But then a certain Marquis de Philibert, who was sitting in a courtside box with his wife and his wife’s family, suddenly remembered that he was a gentleman and went out onto the court in a light summer suit, pale but determined—and asked coolly if someone was trying
to insult the Marquise de Philibert, his wife, and if so, who?
And he tossed into the crowd a handful of visiting cards bearing the inscription: Philippe Hertal de Philibert.
(How terribly careful we must be!
How hard and treacherous life is, how unpredictable!) A deathly silence ensued.
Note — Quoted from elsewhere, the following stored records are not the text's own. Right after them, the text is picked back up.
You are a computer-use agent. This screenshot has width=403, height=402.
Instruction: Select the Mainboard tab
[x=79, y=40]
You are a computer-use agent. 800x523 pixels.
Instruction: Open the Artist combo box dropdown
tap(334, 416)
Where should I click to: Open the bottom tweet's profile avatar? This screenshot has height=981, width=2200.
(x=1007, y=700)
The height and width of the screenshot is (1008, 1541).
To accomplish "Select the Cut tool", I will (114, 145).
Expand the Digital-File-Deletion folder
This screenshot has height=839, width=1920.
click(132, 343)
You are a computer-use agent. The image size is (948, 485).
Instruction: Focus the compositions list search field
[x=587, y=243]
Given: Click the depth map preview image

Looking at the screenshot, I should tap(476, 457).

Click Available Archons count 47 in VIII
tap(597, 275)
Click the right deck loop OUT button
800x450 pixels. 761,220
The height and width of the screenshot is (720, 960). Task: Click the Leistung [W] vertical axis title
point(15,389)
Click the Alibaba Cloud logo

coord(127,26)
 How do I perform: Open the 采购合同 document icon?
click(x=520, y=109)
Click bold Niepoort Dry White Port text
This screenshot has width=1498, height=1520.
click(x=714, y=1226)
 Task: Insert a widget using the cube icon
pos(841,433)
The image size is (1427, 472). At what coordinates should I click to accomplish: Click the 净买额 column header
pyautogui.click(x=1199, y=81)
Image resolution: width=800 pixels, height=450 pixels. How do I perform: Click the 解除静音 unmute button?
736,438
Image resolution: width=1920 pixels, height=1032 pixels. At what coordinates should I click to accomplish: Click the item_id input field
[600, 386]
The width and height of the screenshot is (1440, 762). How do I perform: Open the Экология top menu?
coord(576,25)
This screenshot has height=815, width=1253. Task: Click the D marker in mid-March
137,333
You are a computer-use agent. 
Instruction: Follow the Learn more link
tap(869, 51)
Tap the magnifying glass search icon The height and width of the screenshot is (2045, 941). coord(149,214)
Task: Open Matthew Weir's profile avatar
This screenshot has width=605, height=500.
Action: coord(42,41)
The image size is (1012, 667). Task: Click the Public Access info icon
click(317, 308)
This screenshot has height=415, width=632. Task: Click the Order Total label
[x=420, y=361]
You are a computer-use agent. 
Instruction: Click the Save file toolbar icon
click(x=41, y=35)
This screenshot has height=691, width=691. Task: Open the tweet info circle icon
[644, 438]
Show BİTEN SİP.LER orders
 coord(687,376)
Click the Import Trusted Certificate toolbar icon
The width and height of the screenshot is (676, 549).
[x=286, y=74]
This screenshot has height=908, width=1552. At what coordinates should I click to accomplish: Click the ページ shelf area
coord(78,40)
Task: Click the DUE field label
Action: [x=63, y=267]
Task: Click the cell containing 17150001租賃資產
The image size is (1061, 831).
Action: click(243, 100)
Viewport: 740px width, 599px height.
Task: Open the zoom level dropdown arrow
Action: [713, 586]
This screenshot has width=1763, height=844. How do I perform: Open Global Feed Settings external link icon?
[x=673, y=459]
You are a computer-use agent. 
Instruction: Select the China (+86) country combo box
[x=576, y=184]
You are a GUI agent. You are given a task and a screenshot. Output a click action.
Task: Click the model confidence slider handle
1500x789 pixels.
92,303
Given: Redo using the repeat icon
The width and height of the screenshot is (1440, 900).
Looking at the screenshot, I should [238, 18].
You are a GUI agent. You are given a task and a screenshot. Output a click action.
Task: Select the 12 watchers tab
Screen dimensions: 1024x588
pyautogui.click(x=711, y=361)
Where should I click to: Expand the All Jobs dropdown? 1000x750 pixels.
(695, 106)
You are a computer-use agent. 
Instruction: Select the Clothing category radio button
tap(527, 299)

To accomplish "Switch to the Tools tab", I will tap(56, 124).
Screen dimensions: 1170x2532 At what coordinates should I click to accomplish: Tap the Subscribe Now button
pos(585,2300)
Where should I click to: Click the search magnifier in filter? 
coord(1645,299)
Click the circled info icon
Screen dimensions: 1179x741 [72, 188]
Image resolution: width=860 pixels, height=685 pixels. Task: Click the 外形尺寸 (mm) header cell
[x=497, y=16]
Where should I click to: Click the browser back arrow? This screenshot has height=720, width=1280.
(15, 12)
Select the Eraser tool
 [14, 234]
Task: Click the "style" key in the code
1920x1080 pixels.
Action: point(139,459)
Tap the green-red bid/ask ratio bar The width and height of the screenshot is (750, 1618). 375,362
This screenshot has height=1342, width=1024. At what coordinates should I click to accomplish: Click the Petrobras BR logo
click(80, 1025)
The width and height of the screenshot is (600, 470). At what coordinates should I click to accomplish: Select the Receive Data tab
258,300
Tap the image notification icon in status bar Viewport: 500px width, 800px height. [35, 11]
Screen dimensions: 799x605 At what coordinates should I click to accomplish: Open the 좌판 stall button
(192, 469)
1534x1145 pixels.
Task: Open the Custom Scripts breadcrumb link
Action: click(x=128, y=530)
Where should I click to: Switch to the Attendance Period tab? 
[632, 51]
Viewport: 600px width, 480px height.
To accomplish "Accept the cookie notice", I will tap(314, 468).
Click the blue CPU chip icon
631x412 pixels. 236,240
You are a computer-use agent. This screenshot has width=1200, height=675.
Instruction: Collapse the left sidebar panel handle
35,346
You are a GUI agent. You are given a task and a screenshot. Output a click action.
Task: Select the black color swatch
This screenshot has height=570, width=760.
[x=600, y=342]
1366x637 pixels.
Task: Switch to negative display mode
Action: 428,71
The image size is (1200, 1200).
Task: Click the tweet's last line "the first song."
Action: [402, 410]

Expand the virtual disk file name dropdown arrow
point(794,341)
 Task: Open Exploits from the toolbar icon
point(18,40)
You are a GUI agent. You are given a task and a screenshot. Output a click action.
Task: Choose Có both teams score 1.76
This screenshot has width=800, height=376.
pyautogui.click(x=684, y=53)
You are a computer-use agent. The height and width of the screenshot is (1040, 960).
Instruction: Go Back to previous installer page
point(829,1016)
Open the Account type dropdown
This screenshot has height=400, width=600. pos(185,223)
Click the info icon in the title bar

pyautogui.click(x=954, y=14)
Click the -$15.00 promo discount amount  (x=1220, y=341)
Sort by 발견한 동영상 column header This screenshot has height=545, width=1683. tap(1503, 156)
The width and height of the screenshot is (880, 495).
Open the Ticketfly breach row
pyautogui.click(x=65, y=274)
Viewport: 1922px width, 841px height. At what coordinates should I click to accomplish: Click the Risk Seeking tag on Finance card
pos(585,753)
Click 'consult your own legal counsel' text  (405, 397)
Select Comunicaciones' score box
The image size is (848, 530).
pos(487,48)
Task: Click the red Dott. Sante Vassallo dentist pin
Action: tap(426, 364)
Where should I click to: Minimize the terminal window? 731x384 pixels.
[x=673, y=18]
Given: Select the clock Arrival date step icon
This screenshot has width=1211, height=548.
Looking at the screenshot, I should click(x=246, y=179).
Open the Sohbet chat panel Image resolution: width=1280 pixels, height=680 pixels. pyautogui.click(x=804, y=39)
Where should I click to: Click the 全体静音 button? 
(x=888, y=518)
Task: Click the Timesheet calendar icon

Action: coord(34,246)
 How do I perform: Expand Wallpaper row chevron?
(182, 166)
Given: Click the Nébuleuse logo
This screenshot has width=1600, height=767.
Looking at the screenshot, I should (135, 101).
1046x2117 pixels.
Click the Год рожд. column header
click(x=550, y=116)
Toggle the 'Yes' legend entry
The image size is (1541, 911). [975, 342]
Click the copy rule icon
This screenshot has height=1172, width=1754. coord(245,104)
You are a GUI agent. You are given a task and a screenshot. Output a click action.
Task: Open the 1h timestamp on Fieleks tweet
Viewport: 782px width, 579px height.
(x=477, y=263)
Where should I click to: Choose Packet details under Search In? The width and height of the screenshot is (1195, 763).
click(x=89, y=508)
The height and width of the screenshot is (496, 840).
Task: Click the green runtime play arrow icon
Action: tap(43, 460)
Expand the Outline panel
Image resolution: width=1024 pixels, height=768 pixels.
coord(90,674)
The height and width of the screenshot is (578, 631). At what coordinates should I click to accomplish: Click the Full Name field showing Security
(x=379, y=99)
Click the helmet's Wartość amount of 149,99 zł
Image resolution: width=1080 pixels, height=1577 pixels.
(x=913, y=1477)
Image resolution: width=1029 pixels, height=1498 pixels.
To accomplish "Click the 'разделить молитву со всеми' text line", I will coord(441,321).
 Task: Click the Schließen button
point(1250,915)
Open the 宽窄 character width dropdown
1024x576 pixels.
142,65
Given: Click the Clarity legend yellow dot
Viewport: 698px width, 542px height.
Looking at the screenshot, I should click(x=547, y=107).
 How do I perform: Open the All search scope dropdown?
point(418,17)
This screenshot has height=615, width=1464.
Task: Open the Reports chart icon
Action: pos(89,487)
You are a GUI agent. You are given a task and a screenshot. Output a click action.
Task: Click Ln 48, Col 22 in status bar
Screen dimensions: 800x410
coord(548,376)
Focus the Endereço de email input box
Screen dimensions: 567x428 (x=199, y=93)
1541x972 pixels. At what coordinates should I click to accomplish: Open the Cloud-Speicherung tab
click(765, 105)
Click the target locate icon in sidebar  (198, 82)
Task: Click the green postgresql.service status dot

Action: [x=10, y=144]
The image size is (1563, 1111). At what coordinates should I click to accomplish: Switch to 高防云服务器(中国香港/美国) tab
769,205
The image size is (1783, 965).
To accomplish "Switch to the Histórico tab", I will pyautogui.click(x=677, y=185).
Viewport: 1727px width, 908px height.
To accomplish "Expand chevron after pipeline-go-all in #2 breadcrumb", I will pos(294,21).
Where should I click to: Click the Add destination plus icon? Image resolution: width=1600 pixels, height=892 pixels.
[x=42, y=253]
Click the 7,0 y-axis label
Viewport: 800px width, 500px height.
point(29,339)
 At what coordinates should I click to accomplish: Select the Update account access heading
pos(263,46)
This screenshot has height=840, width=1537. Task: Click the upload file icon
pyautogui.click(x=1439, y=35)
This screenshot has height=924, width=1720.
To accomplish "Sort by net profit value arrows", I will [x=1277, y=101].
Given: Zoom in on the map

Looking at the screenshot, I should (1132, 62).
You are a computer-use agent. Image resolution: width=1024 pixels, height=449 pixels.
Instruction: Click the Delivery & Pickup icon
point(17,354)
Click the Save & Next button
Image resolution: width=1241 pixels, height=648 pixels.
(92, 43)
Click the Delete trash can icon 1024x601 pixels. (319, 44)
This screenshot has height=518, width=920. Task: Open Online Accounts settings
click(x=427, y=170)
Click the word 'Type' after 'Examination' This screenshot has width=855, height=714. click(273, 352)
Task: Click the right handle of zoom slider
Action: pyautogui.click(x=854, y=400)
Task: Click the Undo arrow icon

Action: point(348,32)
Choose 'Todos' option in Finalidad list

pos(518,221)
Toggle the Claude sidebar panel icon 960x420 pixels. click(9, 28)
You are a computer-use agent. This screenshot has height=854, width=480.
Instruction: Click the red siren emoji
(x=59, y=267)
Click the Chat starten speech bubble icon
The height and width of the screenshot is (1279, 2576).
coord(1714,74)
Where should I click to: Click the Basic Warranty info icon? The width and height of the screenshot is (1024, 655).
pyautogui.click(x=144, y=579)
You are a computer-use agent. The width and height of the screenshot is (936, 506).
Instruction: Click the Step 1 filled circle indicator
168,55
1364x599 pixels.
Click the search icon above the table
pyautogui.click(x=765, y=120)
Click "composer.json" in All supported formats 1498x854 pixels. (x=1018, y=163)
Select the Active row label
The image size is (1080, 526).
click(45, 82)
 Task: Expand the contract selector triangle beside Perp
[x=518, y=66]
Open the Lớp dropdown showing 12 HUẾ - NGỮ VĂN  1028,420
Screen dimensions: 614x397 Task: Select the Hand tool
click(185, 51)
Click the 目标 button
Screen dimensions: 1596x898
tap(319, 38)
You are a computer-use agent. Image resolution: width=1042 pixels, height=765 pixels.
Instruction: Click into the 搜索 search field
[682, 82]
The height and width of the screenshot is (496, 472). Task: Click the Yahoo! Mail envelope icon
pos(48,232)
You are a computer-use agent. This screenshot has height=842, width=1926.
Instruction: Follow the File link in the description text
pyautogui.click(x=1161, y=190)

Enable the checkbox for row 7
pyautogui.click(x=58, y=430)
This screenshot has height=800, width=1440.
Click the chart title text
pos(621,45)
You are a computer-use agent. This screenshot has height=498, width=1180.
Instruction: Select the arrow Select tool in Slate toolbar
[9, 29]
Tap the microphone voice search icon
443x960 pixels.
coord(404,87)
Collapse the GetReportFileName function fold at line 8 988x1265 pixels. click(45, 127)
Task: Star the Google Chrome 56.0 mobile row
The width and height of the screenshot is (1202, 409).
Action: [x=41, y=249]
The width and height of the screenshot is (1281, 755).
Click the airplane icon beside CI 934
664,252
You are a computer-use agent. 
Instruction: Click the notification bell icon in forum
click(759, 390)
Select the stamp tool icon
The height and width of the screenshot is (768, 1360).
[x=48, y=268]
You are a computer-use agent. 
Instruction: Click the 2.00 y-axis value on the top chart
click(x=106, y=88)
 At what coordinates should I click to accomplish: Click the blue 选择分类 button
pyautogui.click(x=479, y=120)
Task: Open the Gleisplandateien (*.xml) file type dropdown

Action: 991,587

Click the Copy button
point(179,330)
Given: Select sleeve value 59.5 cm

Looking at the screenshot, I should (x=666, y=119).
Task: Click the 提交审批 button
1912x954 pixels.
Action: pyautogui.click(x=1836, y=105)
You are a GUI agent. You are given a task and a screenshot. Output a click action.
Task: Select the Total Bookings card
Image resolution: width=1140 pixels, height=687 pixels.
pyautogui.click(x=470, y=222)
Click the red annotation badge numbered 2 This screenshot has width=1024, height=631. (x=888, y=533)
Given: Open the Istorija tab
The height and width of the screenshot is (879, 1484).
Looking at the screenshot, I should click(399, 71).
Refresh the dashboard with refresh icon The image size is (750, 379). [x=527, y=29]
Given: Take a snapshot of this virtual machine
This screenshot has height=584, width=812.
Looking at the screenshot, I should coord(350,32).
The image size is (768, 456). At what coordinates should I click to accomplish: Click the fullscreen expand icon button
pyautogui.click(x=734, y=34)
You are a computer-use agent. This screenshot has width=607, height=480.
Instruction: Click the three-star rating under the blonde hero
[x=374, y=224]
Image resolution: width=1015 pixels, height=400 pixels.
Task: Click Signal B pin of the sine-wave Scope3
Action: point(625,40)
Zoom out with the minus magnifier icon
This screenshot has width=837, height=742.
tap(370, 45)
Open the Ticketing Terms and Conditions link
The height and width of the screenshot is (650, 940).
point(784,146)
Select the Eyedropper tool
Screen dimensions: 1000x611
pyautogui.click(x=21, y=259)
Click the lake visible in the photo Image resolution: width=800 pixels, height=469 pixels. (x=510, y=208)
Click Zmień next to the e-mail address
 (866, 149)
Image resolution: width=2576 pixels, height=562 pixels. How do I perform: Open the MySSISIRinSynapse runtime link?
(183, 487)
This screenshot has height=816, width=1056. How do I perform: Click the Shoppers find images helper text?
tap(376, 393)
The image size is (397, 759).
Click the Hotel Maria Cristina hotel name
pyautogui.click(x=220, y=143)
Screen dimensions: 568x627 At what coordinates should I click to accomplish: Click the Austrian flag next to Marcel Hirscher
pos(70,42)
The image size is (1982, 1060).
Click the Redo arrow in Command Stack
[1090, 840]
And all at once, at a walk, bareback, on slender-fetlocked, elegant, fashionably dressed women, no fewer than thirty-six men began to ride up to the Marquise de Philibert so as to insult her and remember that they were gentlemen, since her husband, the Marquis, had remembered he was a gentleman.
She in turn, out of fright, gave birth prematurely—and the whimpering of a child was heard at the Marquis’s feet beneath the heels of the trampling women.
The Marquis, so unexpectedly finding a child within, provided with and complemented by a child just as he had stepped out alone as a grown and self-sufficient gentleman—became embarrassed and went home—while thunderous applause rang out from the spectators.
On The Kitchen Steps
At the gray hour, at the time when the first street lamps are lit, I liked to go into town and accost maids, maids of all work.
This imperceptibly became a habit, and as is commonly known,
“consuetudo altera natura.”
Other employees of the Ministry of Foreign Affairs, and all the attachés of the embassies (those who were not married, of course), also used to go out on the streets and accost one thing or another, according to taste, whim, or temperament; but I would always accost fleshy, beshawled maids, maids of all work.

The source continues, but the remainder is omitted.